TEXTO FORNECIDO
Galeria da mediunidade - 184

Maicon Schlosser

MILAREPA



Jetsün Milarepa não é uma figura muito conhecida fora dos círculos budistas, mas no Tibete, seu país de origem, ele é exaltado da mesma maneira e com tanta intensidade quanto Jesus Cristo em países ocidentais. Sua fama vem de sua vida errática, mística e inspiradora. Uma de suas particularidades era o uso de poemas em formato de canções que ele cantava às mais diferentes pessoas, com o intuito de fazer com elas compreendessem de maneira simples conceitos budistas muitas vezes complexos. É dito que todos aqueles que o ouviam, tornavam-se praticantes budistas. No Brasil, o livro “Milarepa, A História de um Yogi Tibetano”, escrito por W. Y. Evans-Wentz, lançado pela Editora Pensamento, é a única fonte bibliográfica de sua vida e foi através dele que conheci sua fascinante história. Infelizmente, a maior parte de sua obra, que conta com um acervo de 100 mil canções/poemas, permanece restrita aos tibetanos e às pouquíssimas traduções internacionais.

TRECHO DE ORIGEM

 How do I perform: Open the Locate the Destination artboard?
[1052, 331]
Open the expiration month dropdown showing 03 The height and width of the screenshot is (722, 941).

OBJETIVO DO EXERCÍCIO
Com base no texto sobre Milarepa, responda, por favor, às perguntas abaixo:
(a) Em que país Milarepa é exaltado com a mesma intensidade que Jesus Cristo em países ocidentais?
(b) Qual editora lançou no Brasil o livro “Milarepa, A História de um Yogi Tibetano”?
(c) Quantas canções/poemas compõem o acervo da obra de Milarepa?

RESPOSTA DO EXERCÍCIO
(a) No Tibete, seu país de origem.
(b) A Editora Pensamento.
(c) 100 mil.